1951's Nimrod computer was able to play the strategy game Nim, but made do with lights rather than a cathode ray tube. 1952 brought OXO, developed by Alexander Douglas at the University of Cambridge on the Electronic Delay Storage Automatic Calculator (EDSAC), which used a cathode ray tube to show the current state of the game, albeit in a static form.

60 years on, it is Tennis for Two, a game created purely to entertain, that would be the most familiar to today's players with its controllers and moving imagery (even without the jiggly bits of today's entertainment). For his part, Higinbotham, who went on to be the first chair of the Federation of American Scientists, said of the game: "It might liven up the place to have a game that people could play, and which would convey the message that our scientific endeavors have relevance for society." As for how things turned out, Higinbotham observed: "Whether or not inventing video games is something to be proud of is another matter."
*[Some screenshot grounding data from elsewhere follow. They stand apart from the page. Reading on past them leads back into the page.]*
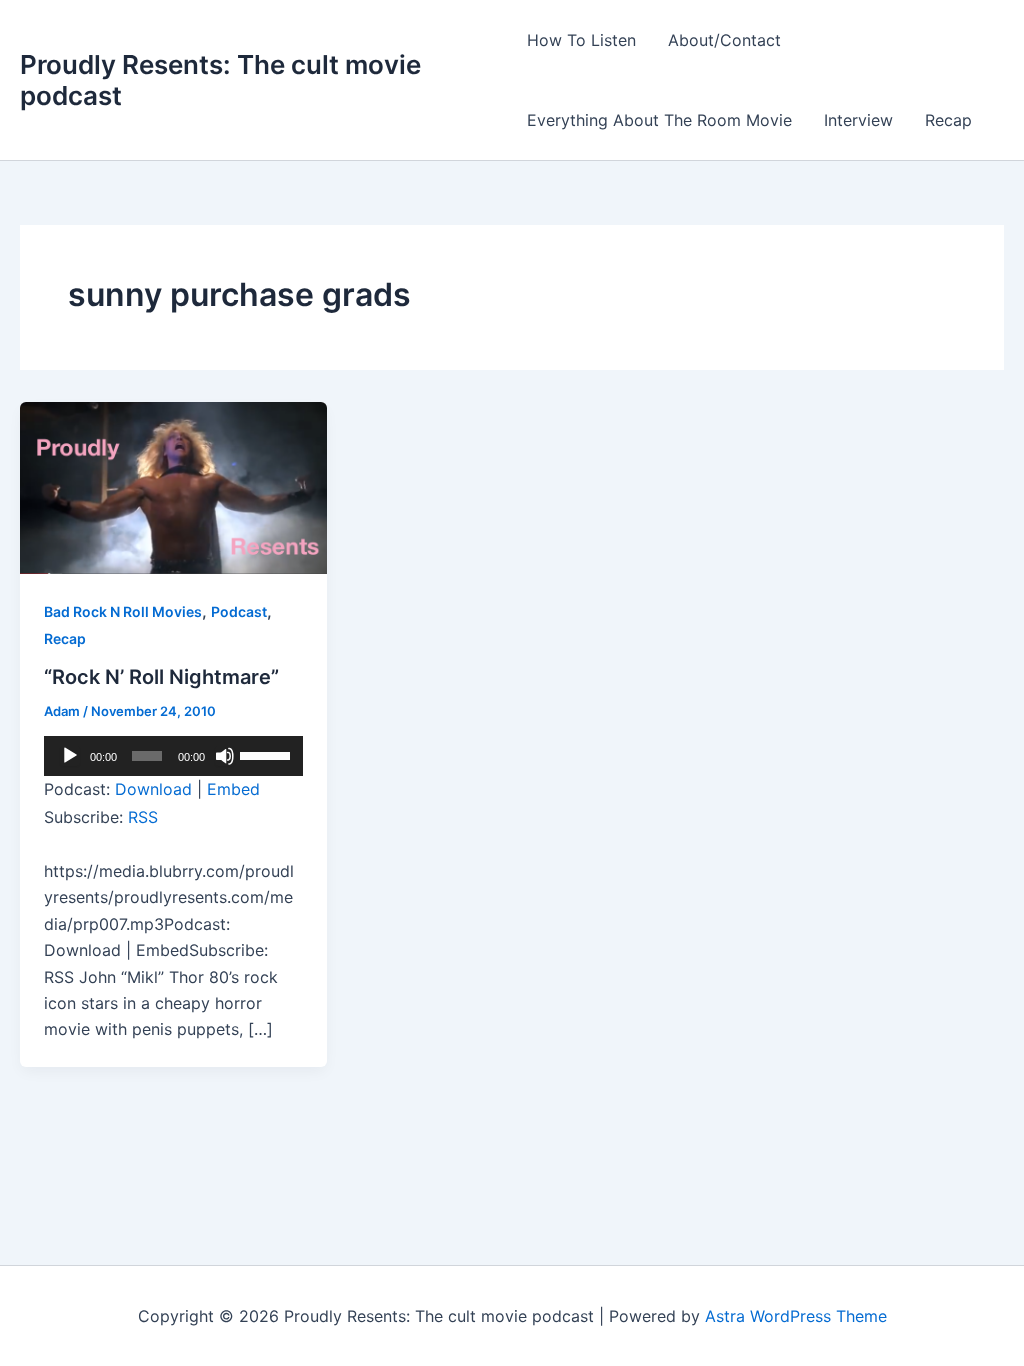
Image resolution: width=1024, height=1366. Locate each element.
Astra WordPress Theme (796, 1316)
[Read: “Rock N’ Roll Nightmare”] (173, 486)
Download (153, 789)
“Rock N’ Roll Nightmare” (161, 677)
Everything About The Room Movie (659, 120)
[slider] (266, 754)
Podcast (239, 611)
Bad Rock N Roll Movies (123, 611)
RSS (143, 817)
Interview (858, 120)
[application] (173, 756)
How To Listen (581, 40)
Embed (233, 789)
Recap (948, 120)
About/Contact (724, 40)
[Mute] (225, 756)
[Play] (70, 756)
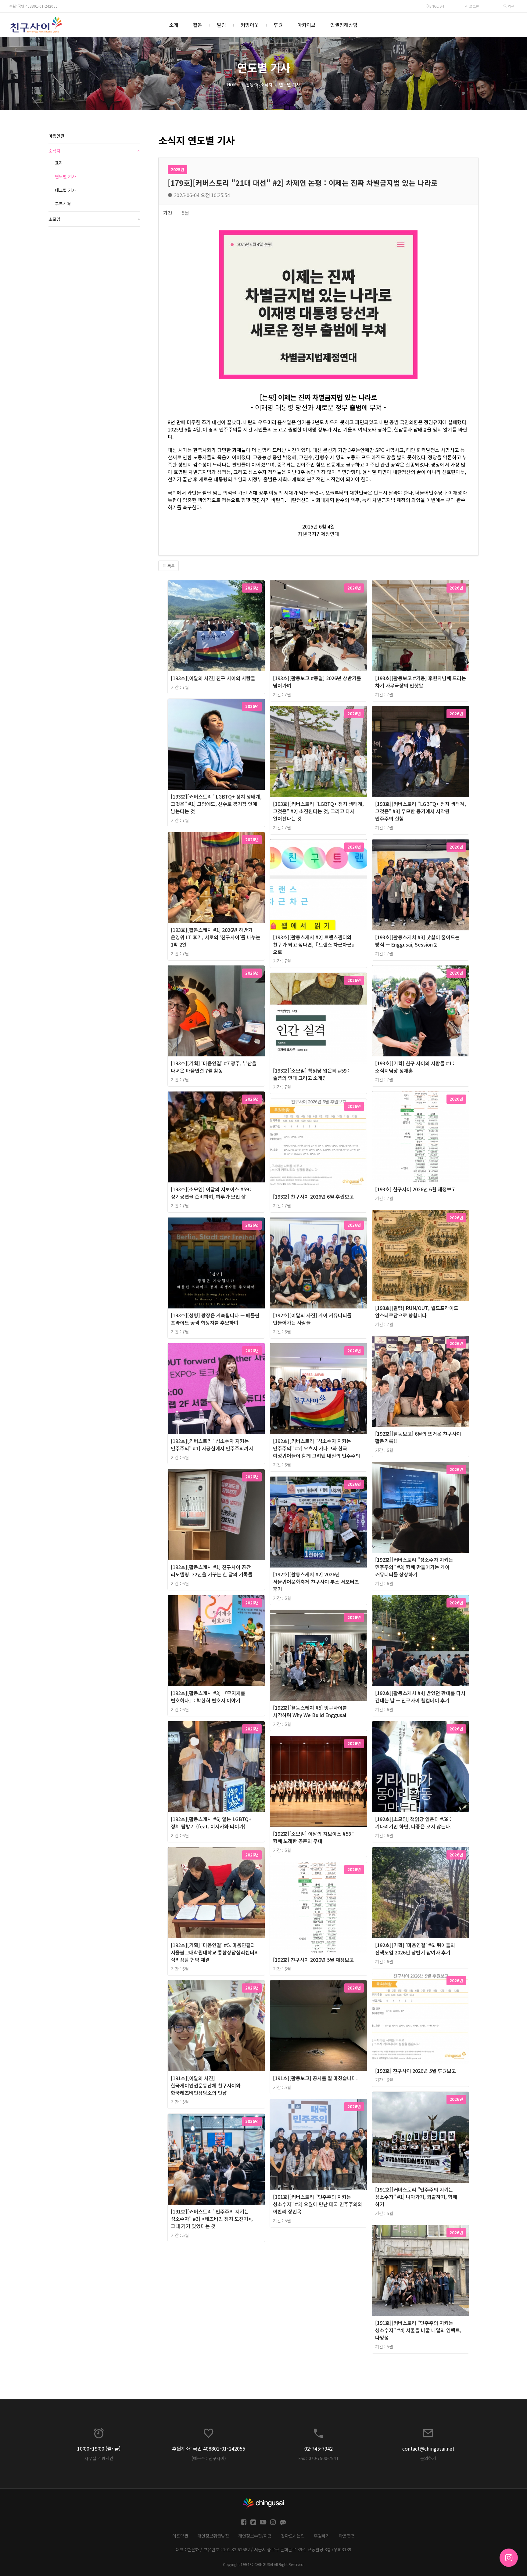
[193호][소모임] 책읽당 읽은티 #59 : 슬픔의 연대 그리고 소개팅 (311, 1074)
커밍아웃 (250, 24)
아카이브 (306, 24)
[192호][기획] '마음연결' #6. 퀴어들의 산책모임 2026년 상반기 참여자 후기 (415, 1948)
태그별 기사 (65, 190)
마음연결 (56, 136)
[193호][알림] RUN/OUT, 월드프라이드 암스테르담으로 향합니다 (416, 1311)
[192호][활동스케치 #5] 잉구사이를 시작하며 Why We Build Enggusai (310, 1711)
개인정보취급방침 (213, 2536)
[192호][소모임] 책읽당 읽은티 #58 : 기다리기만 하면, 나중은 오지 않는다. (413, 1822)
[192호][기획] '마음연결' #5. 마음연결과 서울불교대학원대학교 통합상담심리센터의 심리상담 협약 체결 (215, 1952)
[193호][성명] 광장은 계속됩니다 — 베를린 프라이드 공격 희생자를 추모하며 (215, 1318)
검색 (510, 6)
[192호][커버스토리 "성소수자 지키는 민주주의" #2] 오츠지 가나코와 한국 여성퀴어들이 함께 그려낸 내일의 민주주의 (316, 1448)
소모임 (94, 219)
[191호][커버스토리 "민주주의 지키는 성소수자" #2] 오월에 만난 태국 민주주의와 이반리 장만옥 (317, 2204)
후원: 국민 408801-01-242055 (33, 6)
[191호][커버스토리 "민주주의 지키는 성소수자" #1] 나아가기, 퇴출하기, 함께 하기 (416, 2197)
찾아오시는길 (293, 2536)
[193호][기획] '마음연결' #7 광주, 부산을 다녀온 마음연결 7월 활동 (213, 1066)
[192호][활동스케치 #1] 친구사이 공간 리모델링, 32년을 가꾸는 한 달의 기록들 (212, 1570)
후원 (278, 24)
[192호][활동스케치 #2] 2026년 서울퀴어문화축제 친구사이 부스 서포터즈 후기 (316, 1582)
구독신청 (63, 204)
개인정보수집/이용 (255, 2536)
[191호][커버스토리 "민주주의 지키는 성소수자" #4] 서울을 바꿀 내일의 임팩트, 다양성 (418, 2330)
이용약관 (180, 2536)
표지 (59, 163)
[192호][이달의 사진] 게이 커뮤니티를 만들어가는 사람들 (312, 1318)
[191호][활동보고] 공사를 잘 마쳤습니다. (315, 2078)
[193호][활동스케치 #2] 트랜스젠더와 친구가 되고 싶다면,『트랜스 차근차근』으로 (315, 944)
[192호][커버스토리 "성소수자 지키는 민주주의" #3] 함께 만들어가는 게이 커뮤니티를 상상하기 (414, 1567)
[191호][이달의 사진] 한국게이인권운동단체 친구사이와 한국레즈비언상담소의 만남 (206, 2085)
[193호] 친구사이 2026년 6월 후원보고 (313, 1196)
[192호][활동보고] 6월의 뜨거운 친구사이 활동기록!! (418, 1437)
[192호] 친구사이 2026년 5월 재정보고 (313, 1959)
A reconstructed Tennis for Two was exhibited at the National Museum of Play in Rochester, New York, and the orginal schematics for making the thing still exist at the Brookhaven National Laboratory. ®

Bootnote

Interestingly, the godfather of video gaming was also on the team that produced electronics for the first atomic bomb, but Higinbotham would go on to become a major voice in the nonproliferation movement. Hopefully, nuke killstreaks remain limited to video games for the foreseeable future.